| WHAT TO PRODUCE |
Please copy, with no word changed, only the run of lines that opens with the line containing "You are a GUI" and closes with the last line below.

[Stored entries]
BEGIN

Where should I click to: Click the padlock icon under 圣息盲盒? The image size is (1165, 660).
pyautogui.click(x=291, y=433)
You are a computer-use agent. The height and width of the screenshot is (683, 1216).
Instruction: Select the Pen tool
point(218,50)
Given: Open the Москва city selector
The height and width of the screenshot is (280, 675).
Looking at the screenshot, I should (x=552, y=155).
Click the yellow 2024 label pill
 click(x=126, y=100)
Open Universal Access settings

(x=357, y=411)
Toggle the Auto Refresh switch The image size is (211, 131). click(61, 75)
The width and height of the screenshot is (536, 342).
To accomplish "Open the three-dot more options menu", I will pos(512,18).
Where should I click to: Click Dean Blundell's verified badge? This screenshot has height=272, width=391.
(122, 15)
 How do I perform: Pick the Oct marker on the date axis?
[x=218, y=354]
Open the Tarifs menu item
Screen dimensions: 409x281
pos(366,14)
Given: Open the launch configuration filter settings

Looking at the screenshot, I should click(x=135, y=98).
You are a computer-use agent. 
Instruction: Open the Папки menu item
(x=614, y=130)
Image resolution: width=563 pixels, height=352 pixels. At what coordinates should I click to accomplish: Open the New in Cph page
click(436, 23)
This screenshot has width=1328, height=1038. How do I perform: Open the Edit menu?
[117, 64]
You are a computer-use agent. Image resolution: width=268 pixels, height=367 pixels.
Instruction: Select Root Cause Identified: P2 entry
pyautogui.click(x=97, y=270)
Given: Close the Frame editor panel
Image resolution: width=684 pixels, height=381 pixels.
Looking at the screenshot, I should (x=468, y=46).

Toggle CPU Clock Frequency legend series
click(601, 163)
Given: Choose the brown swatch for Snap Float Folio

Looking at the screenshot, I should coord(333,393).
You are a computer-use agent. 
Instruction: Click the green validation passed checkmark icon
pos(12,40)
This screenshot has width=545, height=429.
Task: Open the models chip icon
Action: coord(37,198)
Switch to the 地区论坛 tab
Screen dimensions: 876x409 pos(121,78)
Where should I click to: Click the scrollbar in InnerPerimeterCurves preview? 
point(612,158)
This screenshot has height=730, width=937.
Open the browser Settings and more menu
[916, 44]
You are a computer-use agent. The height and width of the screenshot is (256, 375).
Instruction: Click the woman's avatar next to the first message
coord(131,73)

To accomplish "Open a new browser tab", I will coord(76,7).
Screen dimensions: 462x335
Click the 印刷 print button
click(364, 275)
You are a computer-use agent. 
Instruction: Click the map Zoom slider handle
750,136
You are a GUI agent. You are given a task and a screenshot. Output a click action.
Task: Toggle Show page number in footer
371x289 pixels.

END

| RESULT |
You are a GUI agent. You are given a task and a screenshot. Output a click action.
Task: Toggle Show page number in footer
371x289 pixels.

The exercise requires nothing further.